One Of The Most Influential Films Of All Time

With Batman Begins leading the way, Warner Bros. released its second installment, The Dark Knight, in 2012. Considered by some to be the greatest superhero movie of all time, The Dark Knight took the idea of a cinematic universe one step further, connecting its three stories—The Dark Knight Rises, The Joker, and The Batman—into one seamless narrative. It also doubled down on the gritty realism that had characterized Batman Begins and took its time setting in the sixties, exploring the effects of the counterculture on the city.

The film is also remarkable for its innovative techniques. It used IMAX cameras to shoot some of its scenes, as well as 3D cameras to make its action scenes even more life-like and immersive. Additionally, composer Hans Zimmer’s iconic score was re-recorded with a live band, giving it an organic, gritty quality that complements the movie’s realistic tone perfectly.

The Dark Knight is now considered one of the greatest superhero films of all time, and, along with its 2013 sequel, The Dark Knight Rises, it has been credited with helping to define the modern era of superhero films. The Dark Knight trilogy is one of the biggest sellers of all time, with its three films earning a combined $7.7 billion at the box office.

Robert Pattinson’s Controversial Decision To Play Batman

It’s fair to say that, since his portrayal of Edward Cullen in the Twilight films, Robert Pattinson hasn’t gotten the credit he deserves for playing some of Hollywood’s most iconic characters. But here’s the rub: Twilight isn’t a superhero movie. It’s a romantic comedy. And, as we all know, the romantic comedies are the ones that get all the credit anyway. So the fact that Bruce Wayne is played by an A-list actor doesn’t seem to matter quite as much.

This dynamic is what makes playing Batman so special.
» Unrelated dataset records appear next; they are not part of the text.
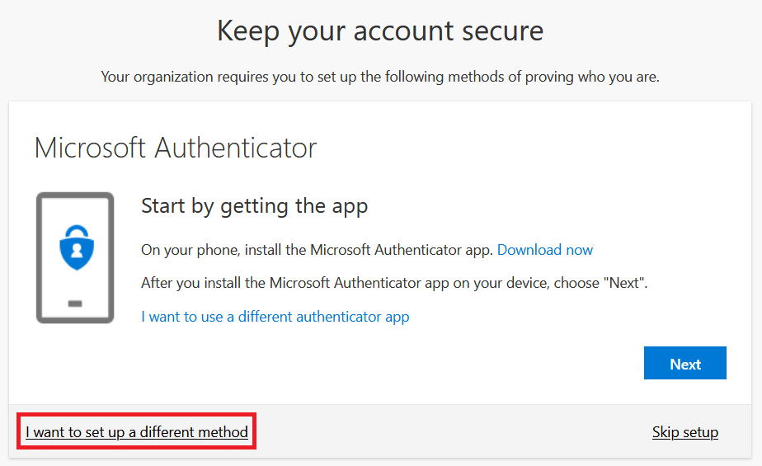Click the blue shield lock icon

pyautogui.click(x=75, y=246)
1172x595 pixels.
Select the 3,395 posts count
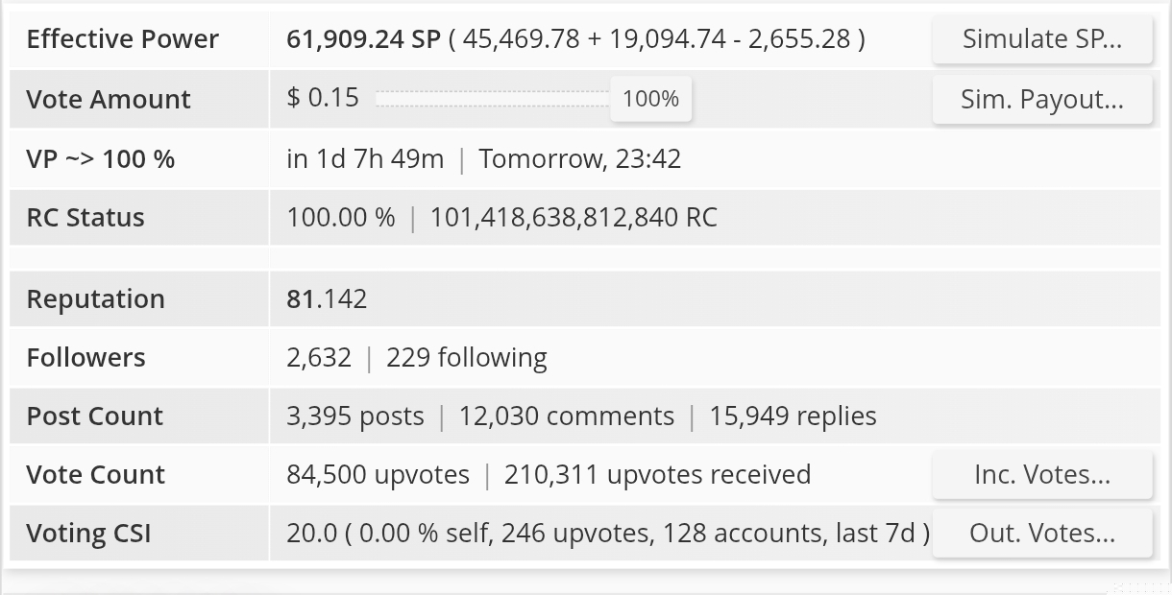pos(355,417)
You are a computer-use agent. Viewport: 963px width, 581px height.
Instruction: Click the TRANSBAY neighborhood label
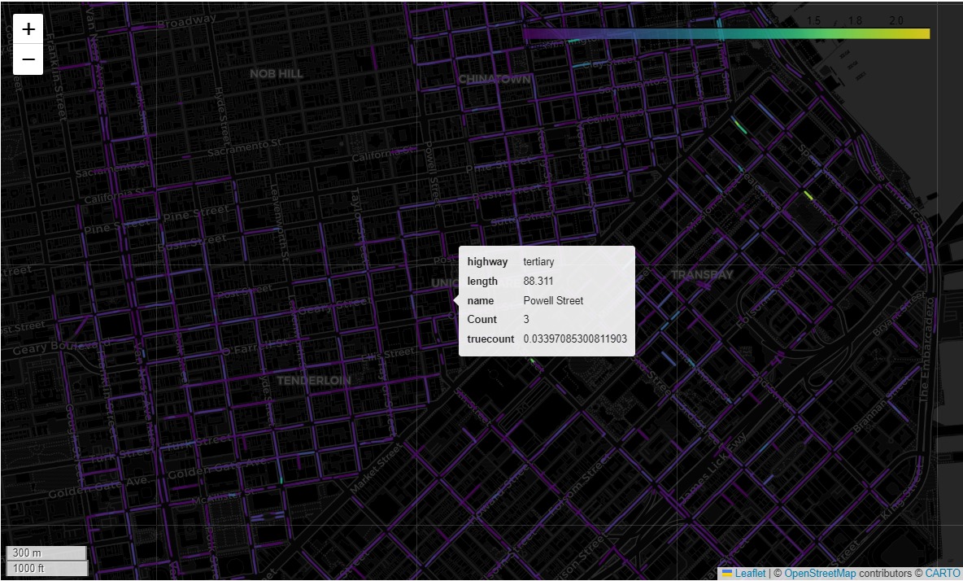[702, 275]
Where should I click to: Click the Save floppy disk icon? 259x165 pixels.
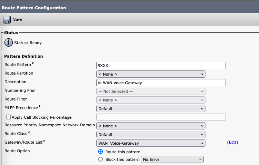(7, 19)
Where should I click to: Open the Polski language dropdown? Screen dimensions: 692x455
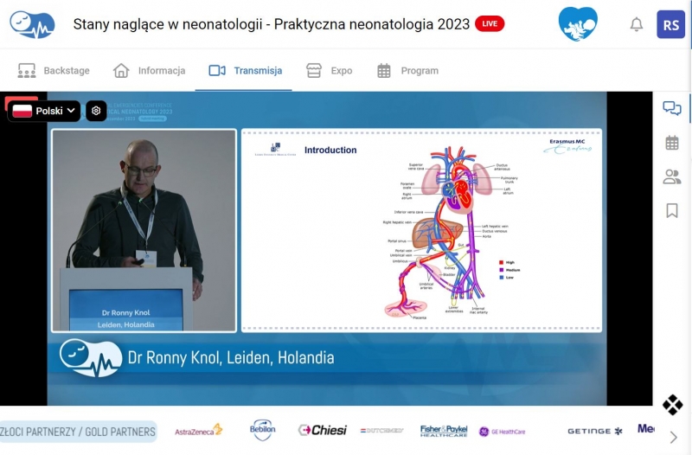[x=45, y=111]
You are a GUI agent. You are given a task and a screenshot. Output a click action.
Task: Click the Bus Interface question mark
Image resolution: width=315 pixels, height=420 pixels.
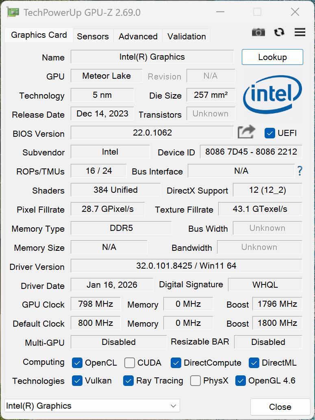point(300,171)
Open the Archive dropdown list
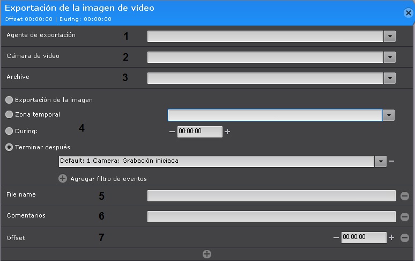The image size is (415, 261). point(390,78)
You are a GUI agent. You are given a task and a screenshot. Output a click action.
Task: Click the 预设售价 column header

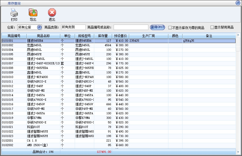(x=120, y=36)
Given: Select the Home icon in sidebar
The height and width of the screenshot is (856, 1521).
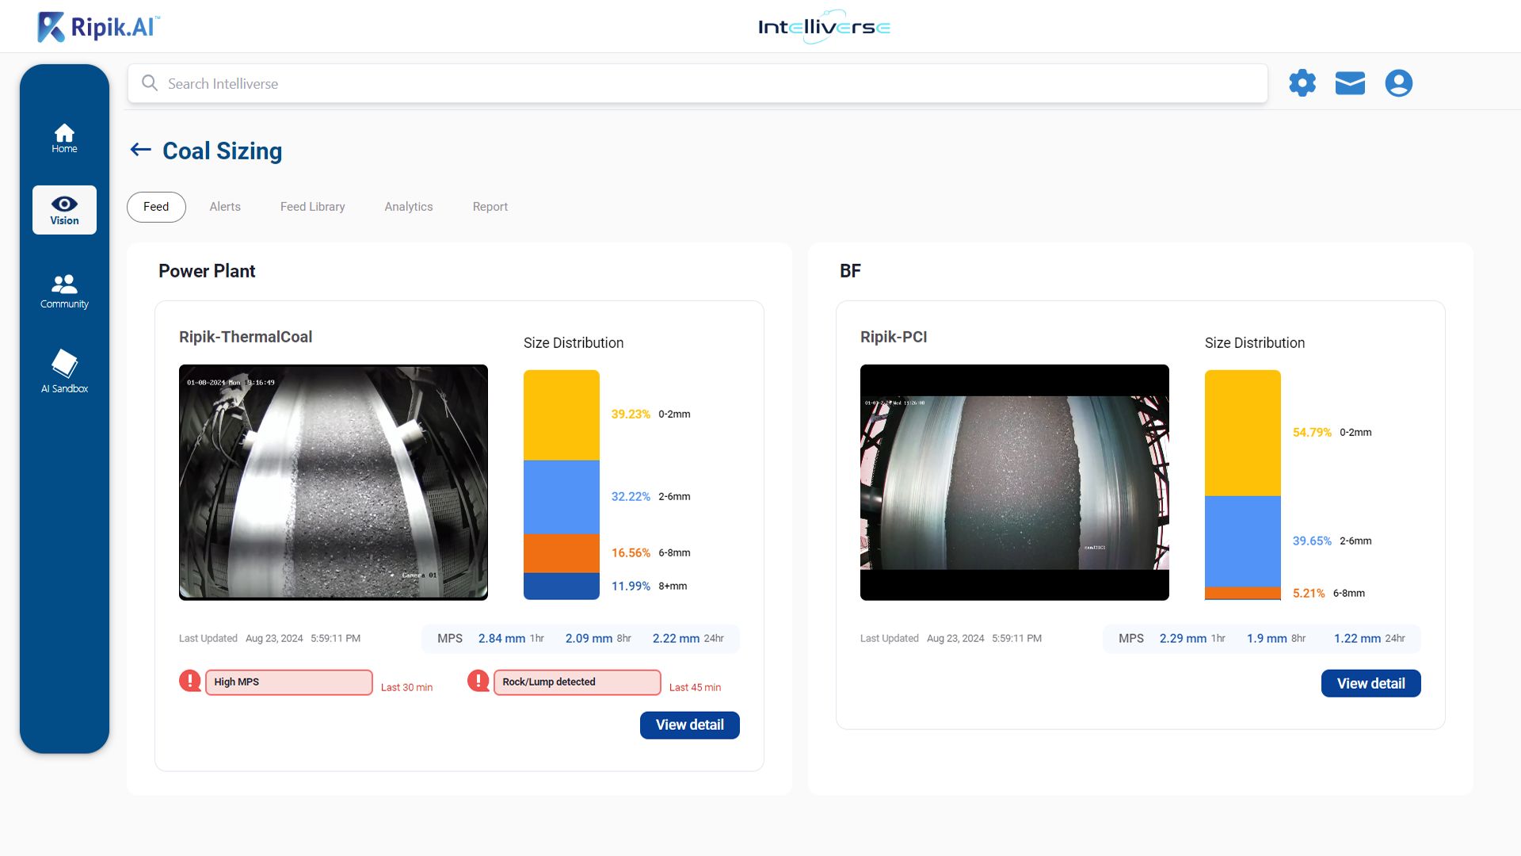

As the most recognizable face associated with the character, it’s always going to be compared to Harrison Ford’s legendary portrayal. But while Ford’s Batman was a relatively conventional character, Pattinson’s interpretation veers significantly from the source material. He injects the character with a surprising amount of physical comedy, making him a far more likable protagonist. And, perhaps most importantly, his Batman is a tortured superhero, driven mad by the events of the apocalypse.

Pattinson’s Emmy Nominated Performance

In 2017, Pattinson received an Emmy nomination for his portrayal of the titular character in the TV miniseries The Return Of Sherlock Holmes. This four-part limited series, which is based on Sir Arthur Conan Doyle’s classic stories about Sherlock Holmes, is something of a coming out party for Pattinson, who plays the eccentric detective in a loose adaptation of Doyle’s stories. While Doyle’s original Sherlock Holmes was an incredibly aloof character, Pattinson’s take is much more interesting, adding a touch of humor to an already compelling character. It’s an exceptional performance, and a major turning point in his career.

Many consider Pattinson to be Hollywood’s greatest living playwright. He’s certainly managed to maintain a high profile in the industry while still finding time to work on projects like The Return Of Sherlock Holmes and develop plays like The Magnet, which had its world premiere last year, and Bitter Moon, an adaptation of Alice Munro’s classic children’s story, which he’s directing. And while much of the attention around Pattinson these days centers on his extensive work in film, he continues to write plays and has been working on adapting Charlotte’s Web, E.B. White’s acclaimed 1952 book about a pig named Charlotte, for the big screen.

It’s been a remarkable decade for Robert Pattinson. A once-in-a-generation literary celebrity, he’s managed to stay in the spotlight while never entirely losing sight of his literary roots. And, perhaps most impressively, he’s managed to continually reinvent himself while never straying too far from his iconic look. While 2019 may not be as memorable as previous years, it certainly won’t be the dull decade Hollywood fans might expect.